Registration address:  Room 1131, XianKeJiDian Building, BaGuaSi Road Futian District
                                     Shenzhen City, China 518029

(Here in after the "Transferor")


Party B:  Mr. XU ZU DA

 (Here in after the "Transferee")


WHEREAS:

     1. Artcraft V, Inc. was incorporated under the laws of the State of Delaware on June 7, 2004. On November 7, 2005, the Company entered into a Share Exchange Agreement with Top Interest International Limited (“Top Interest”). Top Interest was incorporated under the laws of the British Virgin Islands. Pursuant to the Stock Purchase and Share Exchange Agreement, the Company purchased all of the issued and outstanding shares of Top Interest from the sole shareholder Mr. Xu Zu Da of Top Interest for issuance of a total of 10,000,000 shares of the Artcraft’s common stock.   After this transaction, Mr. Xu Zu Da owns approximately 99% of the total issued and outstanding shares of Artcraft V, Inc.

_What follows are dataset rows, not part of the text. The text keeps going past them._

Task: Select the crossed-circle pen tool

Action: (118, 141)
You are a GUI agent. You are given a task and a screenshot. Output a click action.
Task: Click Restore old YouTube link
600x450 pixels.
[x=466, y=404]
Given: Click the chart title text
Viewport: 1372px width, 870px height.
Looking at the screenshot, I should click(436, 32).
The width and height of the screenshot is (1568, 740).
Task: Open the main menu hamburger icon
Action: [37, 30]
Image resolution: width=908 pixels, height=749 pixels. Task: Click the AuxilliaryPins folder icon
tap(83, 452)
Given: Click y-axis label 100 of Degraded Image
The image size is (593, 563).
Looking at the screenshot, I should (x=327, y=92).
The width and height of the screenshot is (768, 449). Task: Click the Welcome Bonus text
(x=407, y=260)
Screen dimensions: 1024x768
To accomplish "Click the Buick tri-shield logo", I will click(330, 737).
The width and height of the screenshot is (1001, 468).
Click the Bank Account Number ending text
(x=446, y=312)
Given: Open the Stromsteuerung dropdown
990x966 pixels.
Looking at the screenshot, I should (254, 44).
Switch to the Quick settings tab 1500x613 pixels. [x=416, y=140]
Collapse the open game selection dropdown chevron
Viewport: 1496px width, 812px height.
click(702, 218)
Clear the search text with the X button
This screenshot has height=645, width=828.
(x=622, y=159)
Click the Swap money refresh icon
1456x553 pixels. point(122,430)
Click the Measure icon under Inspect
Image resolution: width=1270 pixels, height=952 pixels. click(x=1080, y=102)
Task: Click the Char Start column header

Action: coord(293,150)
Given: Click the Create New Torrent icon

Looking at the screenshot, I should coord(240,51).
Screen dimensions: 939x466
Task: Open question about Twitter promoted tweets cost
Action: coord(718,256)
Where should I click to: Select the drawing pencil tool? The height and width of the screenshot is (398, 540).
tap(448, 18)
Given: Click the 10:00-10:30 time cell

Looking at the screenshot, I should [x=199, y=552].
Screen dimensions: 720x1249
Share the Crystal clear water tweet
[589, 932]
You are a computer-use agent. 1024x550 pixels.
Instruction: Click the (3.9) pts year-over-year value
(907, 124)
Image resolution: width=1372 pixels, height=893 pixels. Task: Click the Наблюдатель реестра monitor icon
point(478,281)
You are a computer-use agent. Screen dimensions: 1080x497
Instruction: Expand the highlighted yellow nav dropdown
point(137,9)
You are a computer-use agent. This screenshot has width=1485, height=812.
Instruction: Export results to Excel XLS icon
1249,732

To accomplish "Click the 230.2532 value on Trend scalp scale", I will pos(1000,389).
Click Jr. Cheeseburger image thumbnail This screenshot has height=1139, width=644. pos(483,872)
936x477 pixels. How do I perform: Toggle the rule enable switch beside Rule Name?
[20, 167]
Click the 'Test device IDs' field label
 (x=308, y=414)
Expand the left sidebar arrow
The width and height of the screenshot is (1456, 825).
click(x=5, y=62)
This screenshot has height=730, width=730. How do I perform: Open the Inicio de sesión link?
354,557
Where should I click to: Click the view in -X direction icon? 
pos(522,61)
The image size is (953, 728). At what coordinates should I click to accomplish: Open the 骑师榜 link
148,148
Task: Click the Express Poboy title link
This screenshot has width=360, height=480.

     2. The Transferee Mr. Xu Zu Da is the President of Top Interest International Limited and owns 99% of total outstanding shares of Artcraft V, Inc.

     In consideration of the foregoing share transfer, the parties hereby agree as follows through friendly consultation in accordance with relevant laws and regulations and in the spirit of mutual benefit, honesty and good faith:

I. Ownership Interest Transfer

     1. The Transferor agrees to transfer all of its ownership interest of Top Interest to the Transferee on the Transfer Effective Date (as defined hereinafter) provided under Article II of this Agreement according to terms and conditions of this Agreement. The Transferee agrees to accept such shares according to terms and conditions of this Agreement (hereinafter "Share Transfer Agreement").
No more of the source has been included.